Mas há, pela misericórdia de Deus, uma terceira opção: é quando a decepção abre o caminho da graça! E é neste momento que a decepção se torna uma benção. O fato é que – como crianças – temos uma visão idealizada e otimista das pessoas. Mesmo crianças que crescem em ambientes abusivos têm uma expectativa de que as pessoas ao seu redor vão amá-la, cuidar dela e dar-lhe valor. No entanto, a realidade é que o homem, embora ainda manifeste a imagem de Deus, o faz de forma distorcida. Ou seja, em tudo que o homem faz, por mais belo e nobre, há sempre uma mancha de corrupção que chamamos de pecado.

Erros trazem consequências, mas a graça de Deus pode restaurar um relacionamento em que houve decepção.

Embora triste, esta realidade não impediu Deus de nos amar e de enviar seu filho para morrer por nós (João 3.16). Nossa salvação não se baseia em nossa bondade ou merecimento. Pelo contrário, Jesus morreu por nós enquanto éramos pecadores e rebeldes (Romanos 5.1). É nesse sentido que a decepção pode nos levar a um caminho saudável e mesmo agradável. Ao perceber o pecado no outro, eu posso suspirar e aceitar que essa é a realidade de todo ser humano. Uma vez encarada tal realidade, por um lado estou livre de minhas falsas expectativas de perfeição ou lealdade inabaláveis; por outro, sou livre para amar o outro apesar de suas falhas.

Talvez o maior exemplo desse princípio seja a parábola do filho pródigo (ou dos dois filhos perdidos) em Lucas 15.11-32. Quando o filho mais novo “cai em si” (verso 17), ele retorna à casa do Pai e é acolhido, mesmo sem ter provado uma mudança de vida.
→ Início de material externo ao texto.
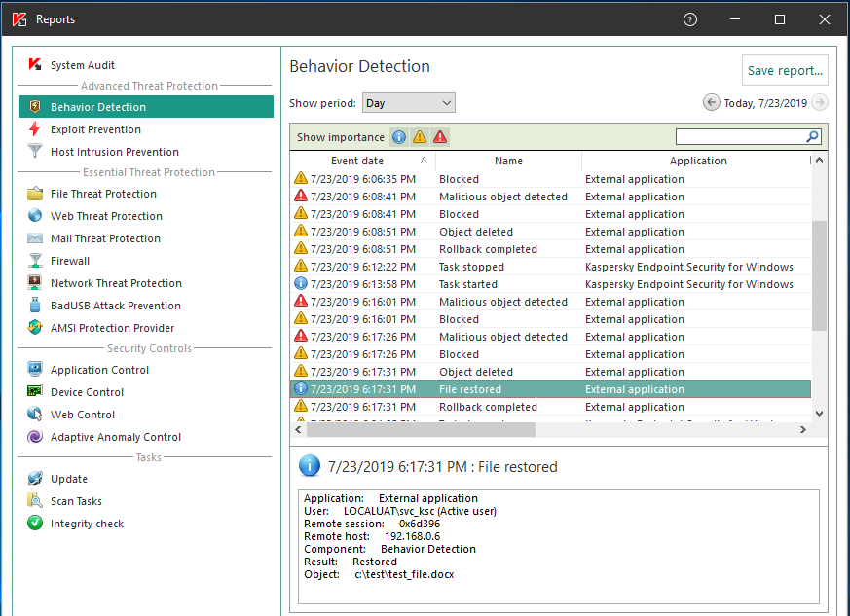Screen dimensions: 850x616
Task: Go to the previous day arrow
Action: click(711, 103)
Este filho havia decepcionado seu pai no mais profundo sentido. O pai o acolhe, pois entende sua humanidade, seus erros e se alegra com a possibilidade de uma relação restaurada.

Permita-me algumas dicas sobre decepções a partir desta breve reflexão:

  1. Não confie demais em pessoas. As intenções podem até ser boas, mas a dinâmica de seus corações certamente vai levá-la a decepcioná-lo em algum momento.

  2. Diante de uma decepção, não ignore o erro (alienação) nem corte relações com a pessoa. Nosso Deus nos acolhe ao nos arrependermos.

  3. Entenda que erros trazem consequências, mas a graça de Deus pode restaurar um relacionamento em que houve decepção.

  4. Por fim, há relacionamentos em que o outro tem uma prática habitual de se aproveitar dos demais. Mesmo quando fala de arrependimento, logo volta à prática pecaminosa. Nestes casos, mantenha a porta do relacionamento aberta, mas estabeleça limites para proteger-se de possíveis novos abusos.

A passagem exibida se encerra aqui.